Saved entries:
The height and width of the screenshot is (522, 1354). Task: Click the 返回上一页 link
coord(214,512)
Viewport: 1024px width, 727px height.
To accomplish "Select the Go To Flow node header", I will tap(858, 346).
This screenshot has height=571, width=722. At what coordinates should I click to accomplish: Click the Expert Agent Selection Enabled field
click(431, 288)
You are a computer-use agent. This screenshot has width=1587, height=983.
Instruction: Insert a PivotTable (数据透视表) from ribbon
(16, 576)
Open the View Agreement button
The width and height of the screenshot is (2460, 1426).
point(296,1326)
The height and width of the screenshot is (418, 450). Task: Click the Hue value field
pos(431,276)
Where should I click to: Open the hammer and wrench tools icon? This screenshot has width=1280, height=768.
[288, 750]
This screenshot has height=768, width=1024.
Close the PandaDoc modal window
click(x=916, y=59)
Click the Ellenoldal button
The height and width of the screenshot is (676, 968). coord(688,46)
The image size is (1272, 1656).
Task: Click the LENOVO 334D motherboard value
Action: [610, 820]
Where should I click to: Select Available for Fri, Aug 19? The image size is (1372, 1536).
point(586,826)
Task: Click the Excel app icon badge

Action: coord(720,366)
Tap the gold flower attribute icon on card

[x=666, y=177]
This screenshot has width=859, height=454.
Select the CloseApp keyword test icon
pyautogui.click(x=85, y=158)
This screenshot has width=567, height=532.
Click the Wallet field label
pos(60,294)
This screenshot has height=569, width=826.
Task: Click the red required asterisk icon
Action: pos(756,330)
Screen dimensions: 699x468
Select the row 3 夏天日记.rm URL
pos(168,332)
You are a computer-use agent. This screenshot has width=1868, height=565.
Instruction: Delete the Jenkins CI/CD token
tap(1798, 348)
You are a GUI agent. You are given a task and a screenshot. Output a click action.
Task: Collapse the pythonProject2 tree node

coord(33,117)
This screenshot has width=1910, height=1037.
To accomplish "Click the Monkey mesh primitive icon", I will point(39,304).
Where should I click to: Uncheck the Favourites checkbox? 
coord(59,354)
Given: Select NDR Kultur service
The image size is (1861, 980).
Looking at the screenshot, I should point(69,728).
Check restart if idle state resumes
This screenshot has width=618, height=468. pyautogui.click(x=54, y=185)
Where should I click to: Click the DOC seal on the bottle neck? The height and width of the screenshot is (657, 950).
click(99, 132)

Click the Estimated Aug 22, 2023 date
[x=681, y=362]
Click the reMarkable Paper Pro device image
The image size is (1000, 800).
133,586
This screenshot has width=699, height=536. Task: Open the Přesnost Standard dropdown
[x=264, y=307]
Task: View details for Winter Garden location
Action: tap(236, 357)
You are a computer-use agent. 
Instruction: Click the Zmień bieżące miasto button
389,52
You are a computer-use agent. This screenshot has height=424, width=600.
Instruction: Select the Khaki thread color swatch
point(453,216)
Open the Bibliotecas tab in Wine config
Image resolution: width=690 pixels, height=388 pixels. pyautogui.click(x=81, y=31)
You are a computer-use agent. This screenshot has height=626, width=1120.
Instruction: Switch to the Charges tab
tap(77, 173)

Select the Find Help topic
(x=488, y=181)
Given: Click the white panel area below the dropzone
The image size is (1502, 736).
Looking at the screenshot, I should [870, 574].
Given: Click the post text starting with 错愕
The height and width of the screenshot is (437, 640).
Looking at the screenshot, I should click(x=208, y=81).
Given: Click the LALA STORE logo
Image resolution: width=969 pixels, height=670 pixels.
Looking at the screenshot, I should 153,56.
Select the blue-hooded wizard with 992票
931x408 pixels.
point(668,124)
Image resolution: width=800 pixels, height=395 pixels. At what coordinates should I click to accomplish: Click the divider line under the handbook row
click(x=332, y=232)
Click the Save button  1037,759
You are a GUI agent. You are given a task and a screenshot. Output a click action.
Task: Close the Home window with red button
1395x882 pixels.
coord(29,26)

TASK BRIEF: All of the entries above need to be set down again exactly.

EXERCISE RESPONSE:
The height and width of the screenshot is (522, 1354). Task: Click the 返回上一页 link
coord(214,512)
Viewport: 1024px width, 727px height.
To accomplish "Select the Go To Flow node header", I will tap(858, 346).
This screenshot has height=571, width=722. At what coordinates should I click to accomplish: Click the Expert Agent Selection Enabled field
click(431, 288)
You are a computer-use agent. This screenshot has width=1587, height=983.
Instruction: Insert a PivotTable (数据透视表) from ribbon
(16, 576)
Open the View Agreement button
The width and height of the screenshot is (2460, 1426).
point(296,1326)
The height and width of the screenshot is (418, 450). Task: Click the Hue value field
pos(431,276)
Where should I click to: Open the hammer and wrench tools icon? This screenshot has width=1280, height=768.
[288, 750]
This screenshot has height=768, width=1024.
Close the PandaDoc modal window
click(x=916, y=59)
Click the Ellenoldal button
The height and width of the screenshot is (676, 968). coord(688,46)
The image size is (1272, 1656).
Task: Click the LENOVO 334D motherboard value
Action: [610, 820]
Where should I click to: Select Available for Fri, Aug 19? The image size is (1372, 1536).
point(586,826)
Task: Click the Excel app icon badge

Action: coord(720,366)
Tap the gold flower attribute icon on card

[x=666, y=177]
This screenshot has width=859, height=454.
Select the CloseApp keyword test icon
pyautogui.click(x=85, y=158)
This screenshot has width=567, height=532.
Click the Wallet field label
pos(60,294)
This screenshot has height=569, width=826.
Task: Click the red required asterisk icon
Action: pos(756,330)
Screen dimensions: 699x468
Select the row 3 夏天日记.rm URL
pos(168,332)
You are a computer-use agent. This screenshot has width=1868, height=565.
Instruction: Delete the Jenkins CI/CD token
tap(1798, 348)
You are a GUI agent. You are given a task and a screenshot. Output a click action.
Task: Collapse the pythonProject2 tree node

coord(33,117)
This screenshot has width=1910, height=1037.
To accomplish "Click the Monkey mesh primitive icon", I will point(39,304).
Where should I click to: Uncheck the Favourites checkbox? 
coord(59,354)
Given: Select NDR Kultur service
The image size is (1861, 980).
Looking at the screenshot, I should point(69,728).
Check restart if idle state resumes
This screenshot has width=618, height=468. pyautogui.click(x=54, y=185)
Where should I click to: Click the DOC seal on the bottle neck? The height and width of the screenshot is (657, 950).
click(99, 132)

Click the Estimated Aug 22, 2023 date
[x=681, y=362]
Click the reMarkable Paper Pro device image
The image size is (1000, 800).
133,586
This screenshot has width=699, height=536. Task: Open the Přesnost Standard dropdown
[x=264, y=307]
Task: View details for Winter Garden location
Action: tap(236, 357)
You are a computer-use agent. 
Instruction: Click the Zmień bieżące miasto button
389,52
You are a computer-use agent. This screenshot has height=424, width=600.
Instruction: Select the Khaki thread color swatch
point(453,216)
Open the Bibliotecas tab in Wine config
Image resolution: width=690 pixels, height=388 pixels. pyautogui.click(x=81, y=31)
You are a computer-use agent. This screenshot has height=626, width=1120.
Instruction: Switch to the Charges tab
tap(77, 173)

Select the Find Help topic
(x=488, y=181)
Given: Click the white panel area below the dropzone
The image size is (1502, 736).
Looking at the screenshot, I should [870, 574].
Given: Click the post text starting with 错愕
The height and width of the screenshot is (437, 640).
Looking at the screenshot, I should click(x=208, y=81).
Given: Click the LALA STORE logo
Image resolution: width=969 pixels, height=670 pixels.
Looking at the screenshot, I should 153,56.
Select the blue-hooded wizard with 992票
931x408 pixels.
point(668,124)
Image resolution: width=800 pixels, height=395 pixels. At what coordinates should I click to accomplish: Click the divider line under the handbook row
click(x=332, y=232)
Click the Save button  1037,759
You are a GUI agent. You are given a task and a screenshot. Output a click action.
Task: Close the Home window with red button
1395x882 pixels.
coord(29,26)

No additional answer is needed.